> MATERIAL PROVIDED:

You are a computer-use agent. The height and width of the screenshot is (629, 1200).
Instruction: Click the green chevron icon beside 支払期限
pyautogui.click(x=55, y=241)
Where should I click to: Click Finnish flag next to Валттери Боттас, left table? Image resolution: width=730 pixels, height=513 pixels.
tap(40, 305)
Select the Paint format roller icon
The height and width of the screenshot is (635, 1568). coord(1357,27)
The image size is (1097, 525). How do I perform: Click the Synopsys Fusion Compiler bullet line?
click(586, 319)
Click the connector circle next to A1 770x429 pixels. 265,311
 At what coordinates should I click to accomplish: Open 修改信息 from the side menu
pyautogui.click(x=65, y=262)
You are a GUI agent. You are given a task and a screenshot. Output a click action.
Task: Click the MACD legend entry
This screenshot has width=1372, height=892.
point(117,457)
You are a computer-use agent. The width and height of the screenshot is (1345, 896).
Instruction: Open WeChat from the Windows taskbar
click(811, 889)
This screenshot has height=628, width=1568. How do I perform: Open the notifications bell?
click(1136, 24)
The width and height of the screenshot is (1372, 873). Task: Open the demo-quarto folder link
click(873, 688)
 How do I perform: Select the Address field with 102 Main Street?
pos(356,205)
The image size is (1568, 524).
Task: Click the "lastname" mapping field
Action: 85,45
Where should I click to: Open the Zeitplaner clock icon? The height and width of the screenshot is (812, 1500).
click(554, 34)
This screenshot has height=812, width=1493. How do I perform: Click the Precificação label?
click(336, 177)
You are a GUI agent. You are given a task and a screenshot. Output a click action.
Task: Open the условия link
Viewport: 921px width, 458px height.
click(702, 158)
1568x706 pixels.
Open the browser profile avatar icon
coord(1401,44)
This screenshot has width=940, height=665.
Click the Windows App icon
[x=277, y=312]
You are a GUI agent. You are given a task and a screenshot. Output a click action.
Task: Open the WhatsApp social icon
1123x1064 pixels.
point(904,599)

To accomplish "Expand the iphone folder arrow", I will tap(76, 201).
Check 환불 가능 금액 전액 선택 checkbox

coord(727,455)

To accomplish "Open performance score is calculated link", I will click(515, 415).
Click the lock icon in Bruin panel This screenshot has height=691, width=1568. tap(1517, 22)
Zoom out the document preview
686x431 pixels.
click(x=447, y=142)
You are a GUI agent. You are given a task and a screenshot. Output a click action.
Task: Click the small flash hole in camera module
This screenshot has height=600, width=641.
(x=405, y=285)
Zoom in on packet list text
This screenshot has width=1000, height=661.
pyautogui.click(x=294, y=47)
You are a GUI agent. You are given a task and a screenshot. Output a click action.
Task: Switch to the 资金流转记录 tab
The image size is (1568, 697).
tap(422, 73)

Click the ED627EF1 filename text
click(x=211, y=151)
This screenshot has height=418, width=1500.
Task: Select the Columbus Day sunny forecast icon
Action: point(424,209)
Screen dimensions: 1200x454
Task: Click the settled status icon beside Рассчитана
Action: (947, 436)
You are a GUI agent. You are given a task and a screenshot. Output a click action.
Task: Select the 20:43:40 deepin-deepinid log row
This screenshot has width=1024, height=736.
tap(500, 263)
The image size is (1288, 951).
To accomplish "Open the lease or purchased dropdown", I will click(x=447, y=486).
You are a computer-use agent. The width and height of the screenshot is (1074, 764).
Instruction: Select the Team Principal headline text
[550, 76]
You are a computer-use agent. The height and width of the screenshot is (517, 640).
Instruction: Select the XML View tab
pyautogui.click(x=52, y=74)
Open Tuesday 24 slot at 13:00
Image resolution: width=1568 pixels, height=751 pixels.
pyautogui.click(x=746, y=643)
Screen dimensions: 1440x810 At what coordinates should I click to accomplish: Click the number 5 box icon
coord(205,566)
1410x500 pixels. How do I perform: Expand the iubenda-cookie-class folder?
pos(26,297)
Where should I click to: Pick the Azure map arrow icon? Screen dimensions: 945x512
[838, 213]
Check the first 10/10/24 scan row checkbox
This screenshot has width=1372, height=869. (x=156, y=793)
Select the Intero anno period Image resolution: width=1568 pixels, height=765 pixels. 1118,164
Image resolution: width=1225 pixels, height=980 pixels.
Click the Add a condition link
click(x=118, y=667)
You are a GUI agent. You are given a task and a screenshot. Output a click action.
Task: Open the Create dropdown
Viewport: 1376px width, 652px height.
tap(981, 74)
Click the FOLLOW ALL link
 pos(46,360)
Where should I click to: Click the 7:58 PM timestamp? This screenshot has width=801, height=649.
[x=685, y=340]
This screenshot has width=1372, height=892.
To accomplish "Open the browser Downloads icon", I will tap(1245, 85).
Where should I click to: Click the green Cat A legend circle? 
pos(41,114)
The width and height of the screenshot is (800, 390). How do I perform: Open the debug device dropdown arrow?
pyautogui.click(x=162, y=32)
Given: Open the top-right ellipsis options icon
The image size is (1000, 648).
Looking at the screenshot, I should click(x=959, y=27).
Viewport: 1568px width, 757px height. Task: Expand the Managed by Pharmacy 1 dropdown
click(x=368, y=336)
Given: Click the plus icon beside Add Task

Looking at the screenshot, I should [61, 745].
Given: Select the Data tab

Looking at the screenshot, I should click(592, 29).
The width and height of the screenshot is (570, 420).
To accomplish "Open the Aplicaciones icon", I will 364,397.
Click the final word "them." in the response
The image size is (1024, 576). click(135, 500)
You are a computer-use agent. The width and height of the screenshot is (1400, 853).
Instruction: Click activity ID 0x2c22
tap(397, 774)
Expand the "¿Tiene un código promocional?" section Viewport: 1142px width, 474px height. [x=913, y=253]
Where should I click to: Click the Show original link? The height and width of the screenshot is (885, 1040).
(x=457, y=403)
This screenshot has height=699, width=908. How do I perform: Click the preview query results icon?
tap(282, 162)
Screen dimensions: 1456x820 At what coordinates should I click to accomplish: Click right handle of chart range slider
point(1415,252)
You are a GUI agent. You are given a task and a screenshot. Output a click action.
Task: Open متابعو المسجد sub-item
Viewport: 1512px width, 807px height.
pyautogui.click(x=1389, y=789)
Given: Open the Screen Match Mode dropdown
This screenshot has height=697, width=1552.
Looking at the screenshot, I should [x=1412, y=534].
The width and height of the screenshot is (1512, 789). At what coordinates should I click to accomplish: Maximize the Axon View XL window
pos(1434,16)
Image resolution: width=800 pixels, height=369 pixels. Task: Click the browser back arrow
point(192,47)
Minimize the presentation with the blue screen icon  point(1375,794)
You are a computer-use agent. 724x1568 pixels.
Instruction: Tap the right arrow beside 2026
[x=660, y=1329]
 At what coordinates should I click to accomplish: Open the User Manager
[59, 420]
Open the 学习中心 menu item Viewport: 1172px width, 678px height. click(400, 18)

> WORK INSTRUCTIONS: Copy out every one of the entries above word for word, with no changes.

> TASK RESULT:
You are a computer-use agent. The height and width of the screenshot is (629, 1200).
Instruction: Click the green chevron icon beside 支払期限
pyautogui.click(x=55, y=241)
Where should I click to: Click Finnish flag next to Валттери Боттас, left table? Image resolution: width=730 pixels, height=513 pixels.
tap(40, 305)
Select the Paint format roller icon
The height and width of the screenshot is (635, 1568). coord(1357,27)
The image size is (1097, 525). How do I perform: Click the Synopsys Fusion Compiler bullet line?
click(586, 319)
Click the connector circle next to A1 770x429 pixels. 265,311
 At what coordinates should I click to accomplish: Open 修改信息 from the side menu
pyautogui.click(x=65, y=262)
You are a GUI agent. You are given a task and a screenshot. Output a click action.
Task: Click the MACD legend entry
This screenshot has width=1372, height=892.
point(117,457)
You are a computer-use agent. The width and height of the screenshot is (1345, 896).
Instruction: Open WeChat from the Windows taskbar
click(811, 889)
This screenshot has height=628, width=1568. How do I perform: Open the notifications bell?
click(1136, 24)
The width and height of the screenshot is (1372, 873). Task: Open the demo-quarto folder link
click(873, 688)
 How do I perform: Select the Address field with 102 Main Street?
pos(356,205)
The image size is (1568, 524).
Task: Click the "lastname" mapping field
Action: 85,45
Where should I click to: Open the Zeitplaner clock icon? The height and width of the screenshot is (812, 1500).
click(554, 34)
This screenshot has height=812, width=1493. How do I perform: Click the Precificação label?
click(336, 177)
You are a GUI agent. You are given a task and a screenshot. Output a click action.
Task: Open the условия link
Viewport: 921px width, 458px height.
click(702, 158)
1568x706 pixels.
Open the browser profile avatar icon
coord(1401,44)
This screenshot has width=940, height=665.
Click the Windows App icon
[x=277, y=312]
You are a GUI agent. You are given a task and a screenshot. Output a click action.
Task: Open the WhatsApp social icon
1123x1064 pixels.
point(904,599)

To accomplish "Expand the iphone folder arrow", I will tap(76, 201).
Check 환불 가능 금액 전액 선택 checkbox

coord(727,455)

To accomplish "Open performance score is calculated link", I will click(515, 415).
Click the lock icon in Bruin panel This screenshot has height=691, width=1568. tap(1517, 22)
Zoom out the document preview
686x431 pixels.
click(x=447, y=142)
You are a GUI agent. You are given a task and a screenshot. Output a click action.
Task: Click the small flash hole in camera module
This screenshot has height=600, width=641.
(x=405, y=285)
Zoom in on packet list text
This screenshot has width=1000, height=661.
pyautogui.click(x=294, y=47)
You are a GUI agent. You are given a task and a screenshot. Output a click action.
Task: Switch to the 资金流转记录 tab
The image size is (1568, 697).
tap(422, 73)

Click the ED627EF1 filename text
click(x=211, y=151)
This screenshot has height=418, width=1500.
Task: Select the Columbus Day sunny forecast icon
Action: point(424,209)
Screen dimensions: 1200x454
Task: Click the settled status icon beside Рассчитана
Action: (947, 436)
You are a GUI agent. You are given a task and a screenshot. Output a click action.
Task: Select the 20:43:40 deepin-deepinid log row
This screenshot has width=1024, height=736.
tap(500, 263)
The image size is (1288, 951).
To accomplish "Open the lease or purchased dropdown", I will click(x=447, y=486).
You are a computer-use agent. The width and height of the screenshot is (1074, 764).
Instruction: Select the Team Principal headline text
[550, 76]
You are a computer-use agent. The height and width of the screenshot is (517, 640).
Instruction: Select the XML View tab
pyautogui.click(x=52, y=74)
Open Tuesday 24 slot at 13:00
Image resolution: width=1568 pixels, height=751 pixels.
pyautogui.click(x=746, y=643)
Screen dimensions: 1440x810 At what coordinates should I click to accomplish: Click the number 5 box icon
coord(205,566)
1410x500 pixels. How do I perform: Expand the iubenda-cookie-class folder?
pos(26,297)
Where should I click to: Pick the Azure map arrow icon? Screen dimensions: 945x512
[838, 213]
Check the first 10/10/24 scan row checkbox
This screenshot has width=1372, height=869. (x=156, y=793)
Select the Intero anno period Image resolution: width=1568 pixels, height=765 pixels. 1118,164
Image resolution: width=1225 pixels, height=980 pixels.
Click the Add a condition link
click(x=118, y=667)
You are a GUI agent. You are given a task and a screenshot. Output a click action.
Task: Open the Create dropdown
Viewport: 1376px width, 652px height.
tap(981, 74)
Click the FOLLOW ALL link
 pos(46,360)
Where should I click to: Click the 7:58 PM timestamp? This screenshot has width=801, height=649.
[x=685, y=340]
This screenshot has width=1372, height=892.
To accomplish "Open the browser Downloads icon", I will tap(1245, 85).
Where should I click to: Click the green Cat A legend circle? 
pos(41,114)
The width and height of the screenshot is (800, 390). How do I perform: Open the debug device dropdown arrow?
pyautogui.click(x=162, y=32)
Given: Open the top-right ellipsis options icon
The image size is (1000, 648).
Looking at the screenshot, I should click(x=959, y=27).
Viewport: 1568px width, 757px height. Task: Expand the Managed by Pharmacy 1 dropdown
click(x=368, y=336)
Given: Click the plus icon beside Add Task

Looking at the screenshot, I should [61, 745].
Given: Select the Data tab

Looking at the screenshot, I should click(592, 29).
The width and height of the screenshot is (570, 420).
To accomplish "Open the Aplicaciones icon", I will 364,397.
Click the final word "them." in the response
The image size is (1024, 576). click(135, 500)
You are a computer-use agent. The width and height of the screenshot is (1400, 853).
Instruction: Click activity ID 0x2c22
tap(397, 774)
Expand the "¿Tiene un código promocional?" section Viewport: 1142px width, 474px height. [x=913, y=253]
Where should I click to: Click the Show original link? The height and width of the screenshot is (885, 1040).
(x=457, y=403)
This screenshot has height=699, width=908. How do I perform: Click the preview query results icon?
tap(282, 162)
Screen dimensions: 1456x820 At what coordinates should I click to accomplish: Click right handle of chart range slider
point(1415,252)
You are a GUI agent. You are given a task and a screenshot. Output a click action.
Task: Open متابعو المسجد sub-item
Viewport: 1512px width, 807px height.
pyautogui.click(x=1389, y=789)
Given: Open the Screen Match Mode dropdown
This screenshot has height=697, width=1552.
Looking at the screenshot, I should [x=1412, y=534].
The width and height of the screenshot is (1512, 789). At what coordinates should I click to accomplish: Maximize the Axon View XL window
pos(1434,16)
Image resolution: width=800 pixels, height=369 pixels. Task: Click the browser back arrow
point(192,47)
Minimize the presentation with the blue screen icon  point(1375,794)
You are a computer-use agent. 724x1568 pixels.
Instruction: Tap the right arrow beside 2026
[x=660, y=1329]
 At what coordinates should I click to accomplish: Open the User Manager
[59, 420]
Open the 学习中心 menu item Viewport: 1172px width, 678px height. click(400, 18)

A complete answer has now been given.